▶ What you will do: Read the lines below, and copy any that contain the string "pixels".

▶ Data provided:
★ ★ ★

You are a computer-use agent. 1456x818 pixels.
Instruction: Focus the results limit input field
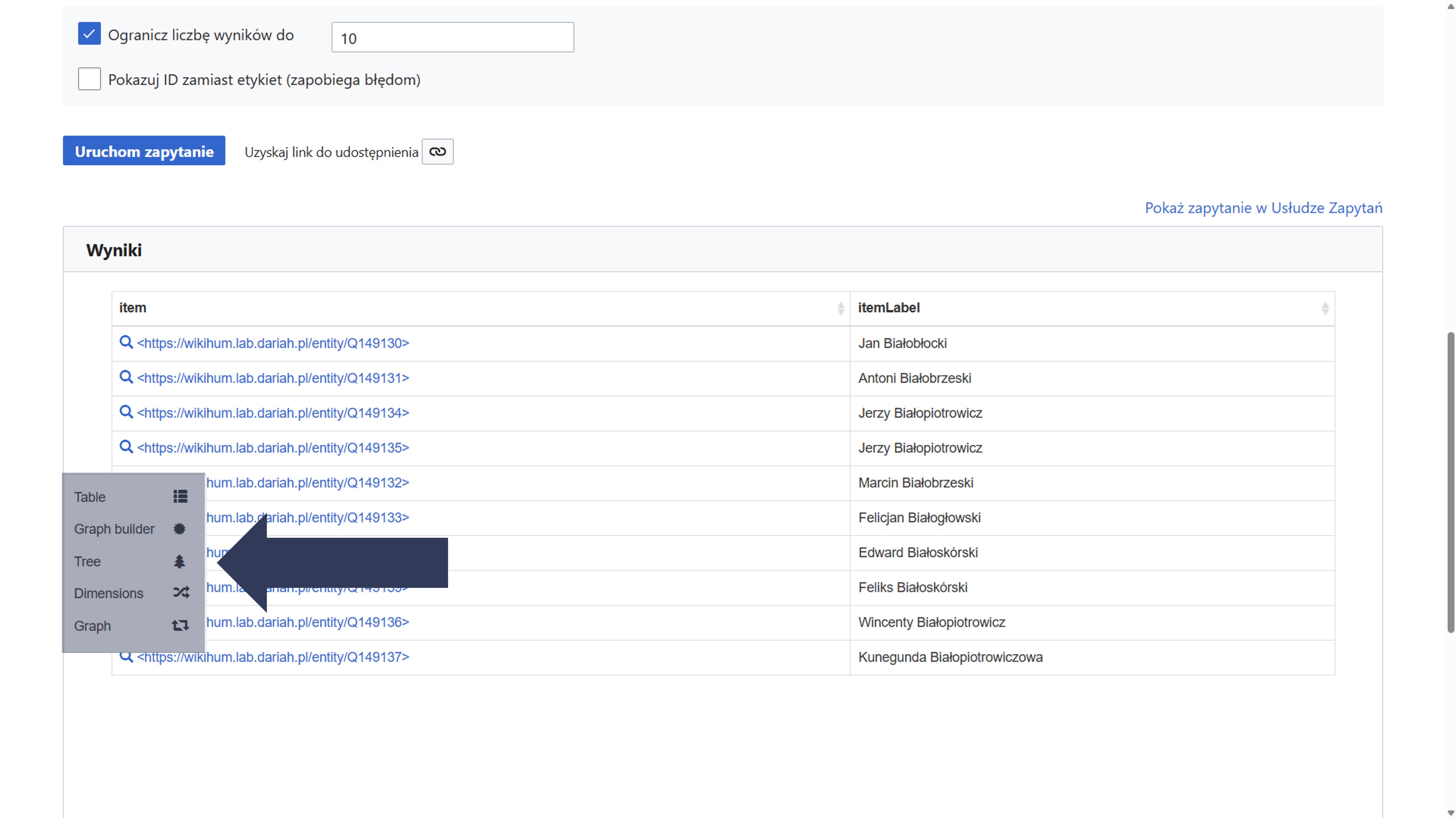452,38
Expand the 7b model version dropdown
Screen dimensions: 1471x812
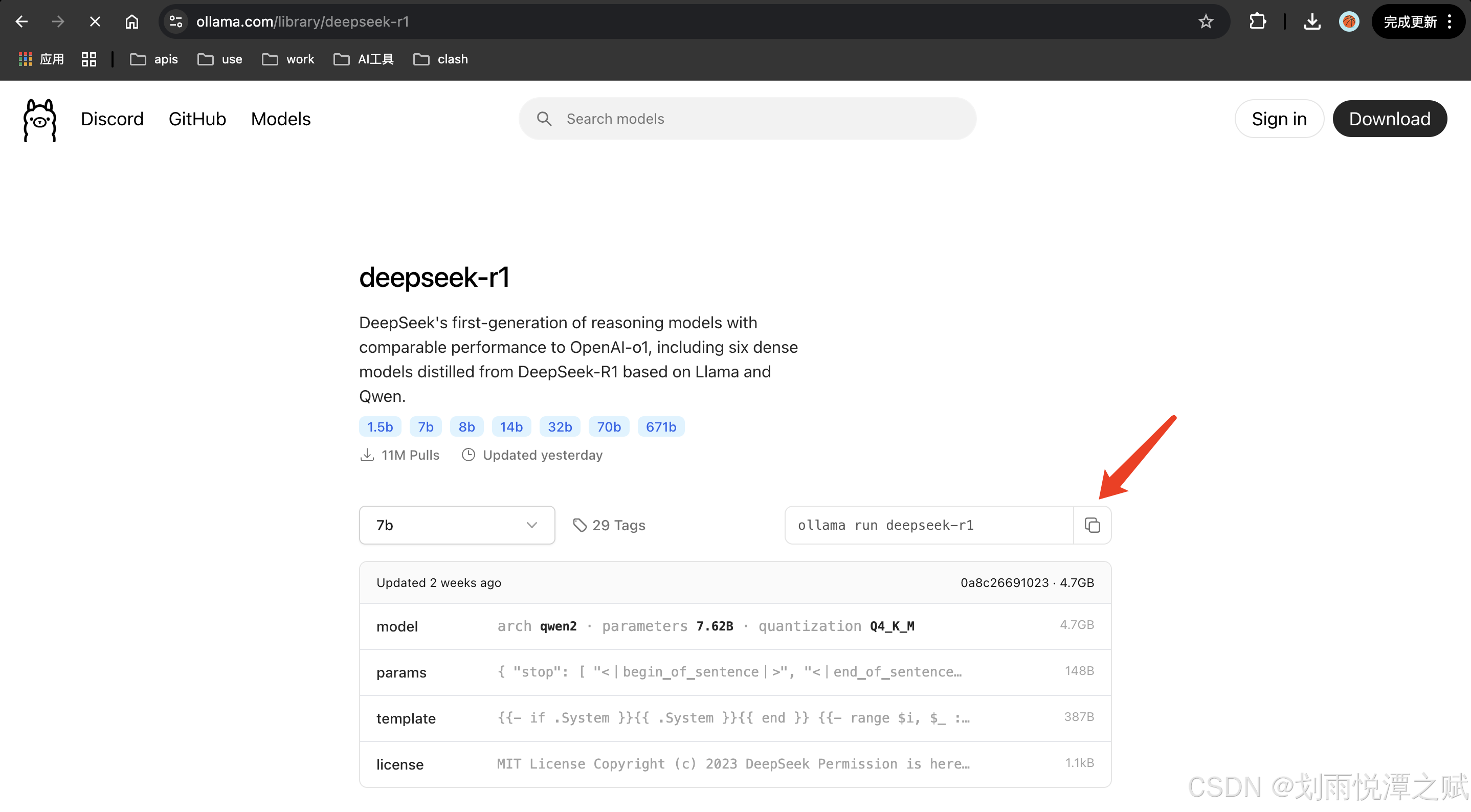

★ ★ ★

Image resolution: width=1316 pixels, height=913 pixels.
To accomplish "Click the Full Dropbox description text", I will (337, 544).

★ ★ ★

▶ Exercise response:
You are a computer-use agent. 1456x818 pixels.
Image resolution: width=1316 pixels, height=913 pixels.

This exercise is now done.